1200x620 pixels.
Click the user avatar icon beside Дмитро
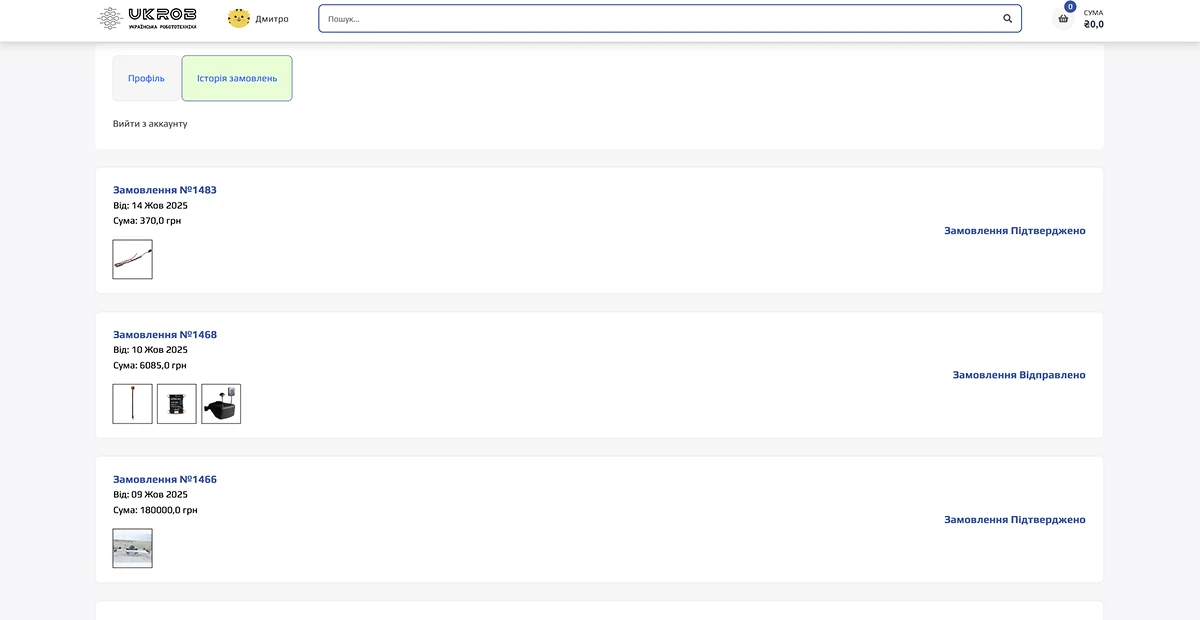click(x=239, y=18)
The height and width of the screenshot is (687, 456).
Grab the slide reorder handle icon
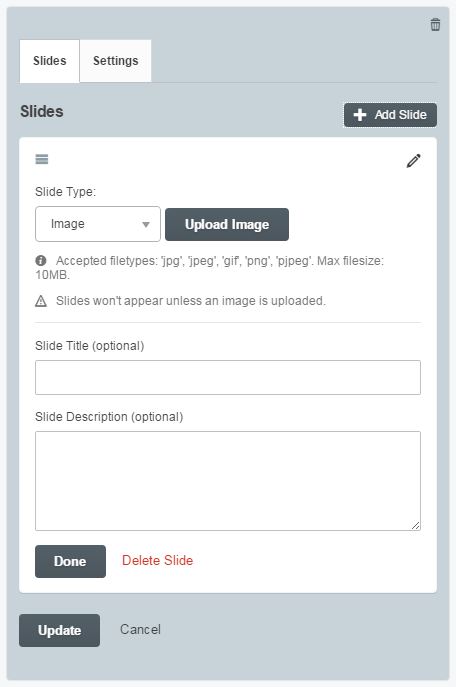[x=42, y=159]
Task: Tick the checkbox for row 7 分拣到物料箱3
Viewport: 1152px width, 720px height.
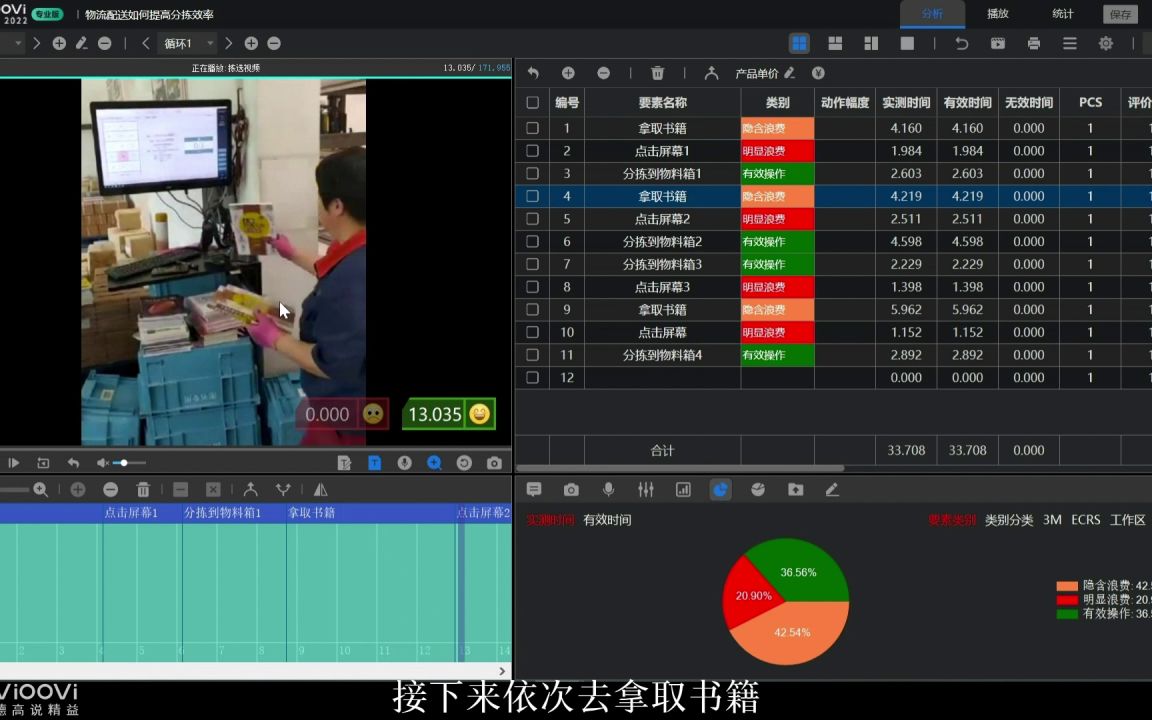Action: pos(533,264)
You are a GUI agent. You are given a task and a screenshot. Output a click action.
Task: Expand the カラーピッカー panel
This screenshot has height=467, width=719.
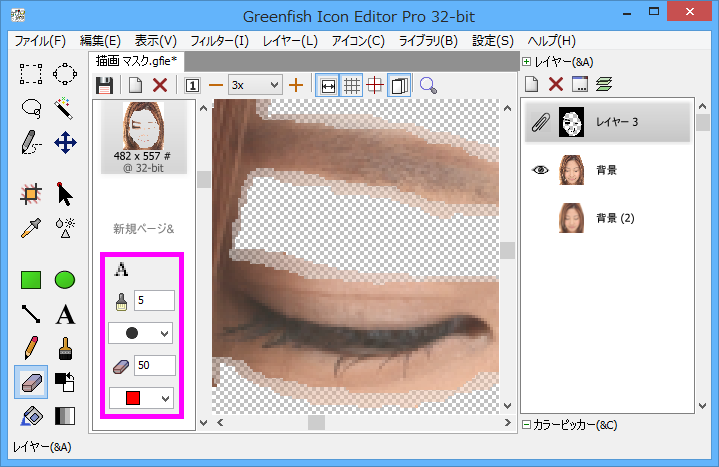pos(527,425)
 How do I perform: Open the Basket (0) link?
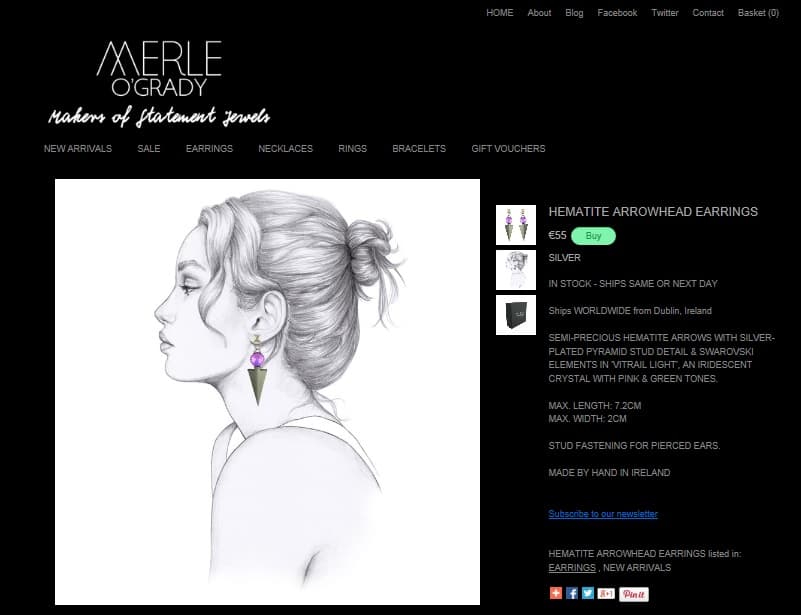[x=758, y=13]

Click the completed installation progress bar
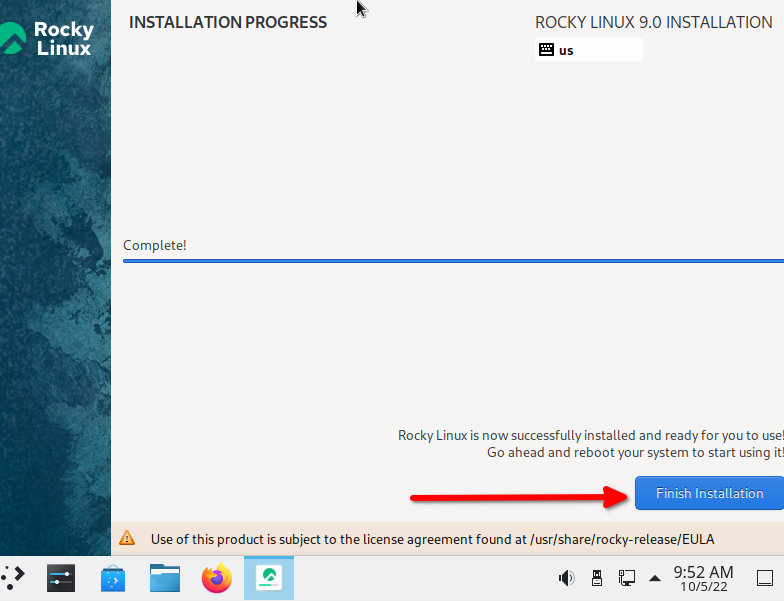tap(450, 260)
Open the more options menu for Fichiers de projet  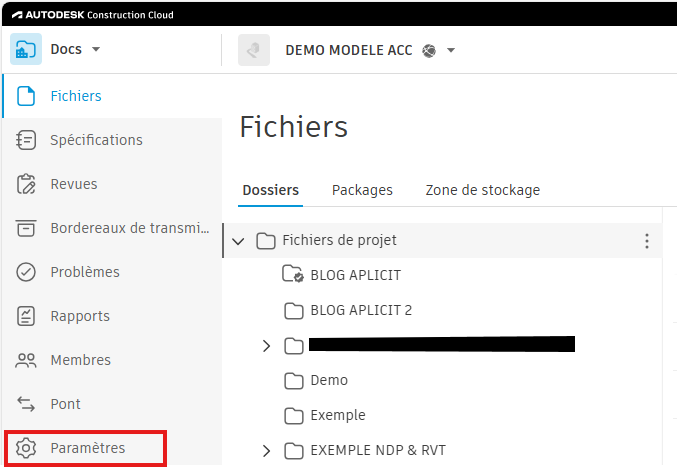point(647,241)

---------------

The task →
Every line above from the one with "Click the user avatar icon beside Дмитро" down to the one with "You are a GUI" must be written out exactly, and no picture may appear.

Problem solution →
Click the user avatar icon beside Дмитро
click(x=239, y=18)
The height and width of the screenshot is (687, 456).
Grab the slide reorder handle icon
[x=42, y=159]
Task: Tick the checkbox for row 7 分拣到物料箱3
Viewport: 1152px width, 720px height.
Action: pos(533,264)
You are a GUI agent. You are given a task and a screenshot. Output a click action.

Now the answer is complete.